§ Available data

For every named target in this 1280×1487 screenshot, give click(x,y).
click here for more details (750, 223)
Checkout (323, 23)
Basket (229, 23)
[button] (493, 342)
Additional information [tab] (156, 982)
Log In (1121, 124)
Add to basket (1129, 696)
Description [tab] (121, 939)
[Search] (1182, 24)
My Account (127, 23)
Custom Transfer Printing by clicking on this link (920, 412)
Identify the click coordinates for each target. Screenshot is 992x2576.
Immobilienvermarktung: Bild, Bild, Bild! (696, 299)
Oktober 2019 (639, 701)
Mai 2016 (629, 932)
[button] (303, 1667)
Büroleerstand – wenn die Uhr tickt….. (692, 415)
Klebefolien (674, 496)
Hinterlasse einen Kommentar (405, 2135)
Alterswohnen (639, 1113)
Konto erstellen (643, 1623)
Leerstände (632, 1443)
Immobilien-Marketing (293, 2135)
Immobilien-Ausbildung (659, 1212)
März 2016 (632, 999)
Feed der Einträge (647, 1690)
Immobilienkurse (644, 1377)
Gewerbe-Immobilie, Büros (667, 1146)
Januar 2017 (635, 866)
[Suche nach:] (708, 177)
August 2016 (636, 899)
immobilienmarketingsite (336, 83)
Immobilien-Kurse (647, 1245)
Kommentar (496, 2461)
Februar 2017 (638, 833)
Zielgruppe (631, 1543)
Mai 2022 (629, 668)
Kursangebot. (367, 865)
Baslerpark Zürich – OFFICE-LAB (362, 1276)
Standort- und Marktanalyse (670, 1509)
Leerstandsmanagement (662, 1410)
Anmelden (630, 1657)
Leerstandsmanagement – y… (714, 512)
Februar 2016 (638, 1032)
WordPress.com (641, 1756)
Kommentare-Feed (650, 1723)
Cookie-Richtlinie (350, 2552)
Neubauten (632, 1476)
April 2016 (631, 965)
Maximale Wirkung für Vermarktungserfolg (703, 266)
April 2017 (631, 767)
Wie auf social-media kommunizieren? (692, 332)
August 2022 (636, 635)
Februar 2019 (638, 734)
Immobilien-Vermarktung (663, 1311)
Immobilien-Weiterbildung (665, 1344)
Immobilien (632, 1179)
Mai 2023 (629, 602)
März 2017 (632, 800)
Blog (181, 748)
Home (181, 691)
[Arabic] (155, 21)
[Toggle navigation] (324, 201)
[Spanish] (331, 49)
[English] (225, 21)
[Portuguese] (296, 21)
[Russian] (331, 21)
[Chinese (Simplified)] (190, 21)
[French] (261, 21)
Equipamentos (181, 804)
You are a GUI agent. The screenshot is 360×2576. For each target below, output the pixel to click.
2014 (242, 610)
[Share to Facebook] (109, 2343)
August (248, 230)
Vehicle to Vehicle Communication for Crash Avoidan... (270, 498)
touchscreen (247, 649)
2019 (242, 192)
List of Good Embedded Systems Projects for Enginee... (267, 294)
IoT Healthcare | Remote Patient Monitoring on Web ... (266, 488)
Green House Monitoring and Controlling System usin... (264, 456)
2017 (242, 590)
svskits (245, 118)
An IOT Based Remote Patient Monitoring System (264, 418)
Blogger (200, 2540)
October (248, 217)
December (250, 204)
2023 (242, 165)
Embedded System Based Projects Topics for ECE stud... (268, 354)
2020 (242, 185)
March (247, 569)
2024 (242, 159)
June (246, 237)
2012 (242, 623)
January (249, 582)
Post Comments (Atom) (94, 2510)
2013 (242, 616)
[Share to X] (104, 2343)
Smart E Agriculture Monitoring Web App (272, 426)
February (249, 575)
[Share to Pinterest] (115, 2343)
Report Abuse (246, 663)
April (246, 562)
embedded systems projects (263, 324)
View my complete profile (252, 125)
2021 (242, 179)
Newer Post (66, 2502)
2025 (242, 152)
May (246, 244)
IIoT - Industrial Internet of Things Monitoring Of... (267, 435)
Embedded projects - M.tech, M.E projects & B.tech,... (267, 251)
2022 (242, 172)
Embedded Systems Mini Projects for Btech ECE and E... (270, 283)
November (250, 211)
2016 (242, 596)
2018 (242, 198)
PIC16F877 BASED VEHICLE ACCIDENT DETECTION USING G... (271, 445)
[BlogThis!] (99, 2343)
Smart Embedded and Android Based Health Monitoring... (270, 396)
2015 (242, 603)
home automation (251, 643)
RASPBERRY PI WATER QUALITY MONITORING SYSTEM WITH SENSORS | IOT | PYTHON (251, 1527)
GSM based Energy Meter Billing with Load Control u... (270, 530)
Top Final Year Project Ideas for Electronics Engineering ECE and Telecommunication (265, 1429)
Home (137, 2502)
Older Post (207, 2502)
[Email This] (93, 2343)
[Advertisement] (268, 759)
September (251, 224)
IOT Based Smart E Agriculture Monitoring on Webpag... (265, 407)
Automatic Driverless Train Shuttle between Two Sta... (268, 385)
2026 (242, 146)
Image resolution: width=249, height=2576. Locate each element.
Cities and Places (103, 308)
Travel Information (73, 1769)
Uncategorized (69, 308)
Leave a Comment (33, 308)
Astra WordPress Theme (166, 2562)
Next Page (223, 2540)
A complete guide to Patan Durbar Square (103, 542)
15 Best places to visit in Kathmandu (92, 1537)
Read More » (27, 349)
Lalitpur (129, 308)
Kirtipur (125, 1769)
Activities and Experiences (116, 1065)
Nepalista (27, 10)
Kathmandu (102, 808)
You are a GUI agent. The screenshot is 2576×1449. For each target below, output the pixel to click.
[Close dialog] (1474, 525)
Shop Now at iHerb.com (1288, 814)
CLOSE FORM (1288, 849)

§ The task
Retype each record exactly, leaving nothing out.

§ Response
For every named target in this 1280×1487 screenshot, give click(x,y).
click here for more details (750, 223)
Checkout (323, 23)
Basket (229, 23)
[button] (493, 342)
Additional information [tab] (156, 982)
Log In (1121, 124)
Add to basket (1129, 696)
Description [tab] (121, 939)
[Search] (1182, 24)
My Account (127, 23)
Custom Transfer Printing by clicking on this link (920, 412)
Identify the click coordinates for each target. Screenshot is 992x2576.
Immobilienvermarktung: Bild, Bild, Bild! (696, 299)
Oktober 2019 (639, 701)
Mai 2016 (629, 932)
[button] (303, 1667)
Büroleerstand – wenn die Uhr tickt….. (692, 415)
Klebefolien (674, 496)
Hinterlasse einen Kommentar (405, 2135)
Alterswohnen (639, 1113)
Konto erstellen (643, 1623)
Leerstände (632, 1443)
Immobilien-Marketing (293, 2135)
Immobilien-Ausbildung (659, 1212)
März 2016 (632, 999)
Feed der Einträge (647, 1690)
Immobilienkurse (644, 1377)
Gewerbe-Immobilie, Büros (667, 1146)
Januar 2017 (635, 866)
[Suche nach:] (708, 177)
August 2016 (636, 899)
immobilienmarketingsite (336, 83)
Immobilien-Kurse (647, 1245)
Kommentar (496, 2461)
Februar 2017 (638, 833)
Zielgruppe (631, 1543)
Mai 2022 (629, 668)
Kursangebot. (367, 865)
Baslerpark Zürich – OFFICE-LAB (362, 1276)
Standort- und Marktanalyse (670, 1509)
Leerstandsmanagement (662, 1410)
Anmelden (630, 1657)
Leerstandsmanagement – y… (714, 512)
Februar 2016 (638, 1032)
WordPress.com (641, 1756)
Kommentare-Feed (650, 1723)
Cookie-Richtlinie (350, 2552)
Neubauten (632, 1476)
April 2016 (631, 965)
Maximale Wirkung für Vermarktungserfolg (703, 266)
April 2017 (631, 767)
Wie auf social-media kommunizieren? (692, 332)
August 2022 (636, 635)
Februar 2019 (638, 734)
Immobilien-Vermarktung (663, 1311)
Immobilien-Weiterbildung (665, 1344)
Immobilien (632, 1179)
Mai 2023 (629, 602)
März 2017 (632, 800)
Blog (181, 748)
Home (181, 691)
[Arabic] (155, 21)
[Toggle navigation] (324, 201)
[Spanish] (331, 49)
[English] (225, 21)
[Portuguese] (296, 21)
[Russian] (331, 21)
[Chinese (Simplified)] (190, 21)
[French] (261, 21)
Equipamentos (181, 804)
You are a GUI agent. The screenshot is 360×2576. For each target below, output the pixel to click.
2014 (242, 610)
[Share to Facebook] (109, 2343)
August (248, 230)
Vehicle to Vehicle Communication for Crash Avoidan... (270, 498)
touchscreen (247, 649)
2019 (242, 192)
List of Good Embedded Systems Projects for Enginee... (267, 294)
IoT Healthcare | Remote Patient Monitoring on Web ... (266, 488)
Green House Monitoring and Controlling System usin... (264, 456)
2017 (242, 590)
svskits (245, 118)
An IOT Based Remote Patient Monitoring System (264, 418)
Blogger (200, 2540)
October (248, 217)
December (250, 204)
2023 (242, 165)
Embedded System Based Projects Topics for ECE stud... (268, 354)
2020 (242, 185)
March (247, 569)
2024 (242, 159)
June (246, 237)
2012 (242, 623)
January (249, 582)
Post Comments (Atom) (94, 2510)
2013 (242, 616)
[Share to X] (104, 2343)
Smart E Agriculture Monitoring Web App (272, 426)
February (249, 575)
[Share to Pinterest] (115, 2343)
Report Abuse (246, 663)
April (246, 562)
embedded systems projects (263, 324)
View my complete profile (252, 125)
2021 (242, 179)
Newer Post (66, 2502)
2025 (242, 152)
May (246, 244)
IIoT - Industrial Internet of Things Monitoring Of... (267, 435)
Embedded projects - M.tech, M.E projects & B.tech,... (267, 251)
2022 (242, 172)
Embedded Systems Mini Projects for Btech ECE and E... (270, 283)
November (250, 211)
2016 (242, 596)
2018 (242, 198)
PIC16F877 BASED VEHICLE ACCIDENT DETECTION USING G... (271, 445)
[BlogThis!] (99, 2343)
Smart Embedded and Android Based Health Monitoring... (270, 396)
2015 (242, 603)
home automation (251, 643)
RASPBERRY PI WATER QUALITY MONITORING SYSTEM WITH SENSORS | IOT | PYTHON (251, 1527)
GSM based Energy Meter Billing with Load Control u... (270, 530)
Top Final Year Project Ideas for Electronics Engineering ECE and Telecommunication (265, 1429)
Home (137, 2502)
Older Post (207, 2502)
[Email This] (93, 2343)
[Advertisement] (268, 759)
September (251, 224)
IOT Based Smart E Agriculture Monitoring on Webpag... (265, 407)
Automatic Driverless Train Shuttle between Two Sta... (268, 385)
2026 (242, 146)
Image resolution: width=249, height=2576. Locate each element.
Cities and Places (103, 308)
Travel Information (73, 1769)
Uncategorized (69, 308)
Leave a Comment (33, 308)
Astra WordPress Theme (166, 2562)
Next Page (223, 2540)
A complete guide to Patan Durbar Square (103, 542)
15 Best places to visit in Kathmandu (92, 1537)
Read More » (27, 349)
Lalitpur (129, 308)
Kirtipur (125, 1769)
Activities and Experiences (116, 1065)
Nepalista (27, 10)
Kathmandu (102, 808)
You are a GUI agent. The screenshot is 2576×1449. For each target below, output the pixel to click.
[Close dialog] (1474, 525)
Shop Now at iHerb.com (1288, 814)
CLOSE FORM (1288, 849)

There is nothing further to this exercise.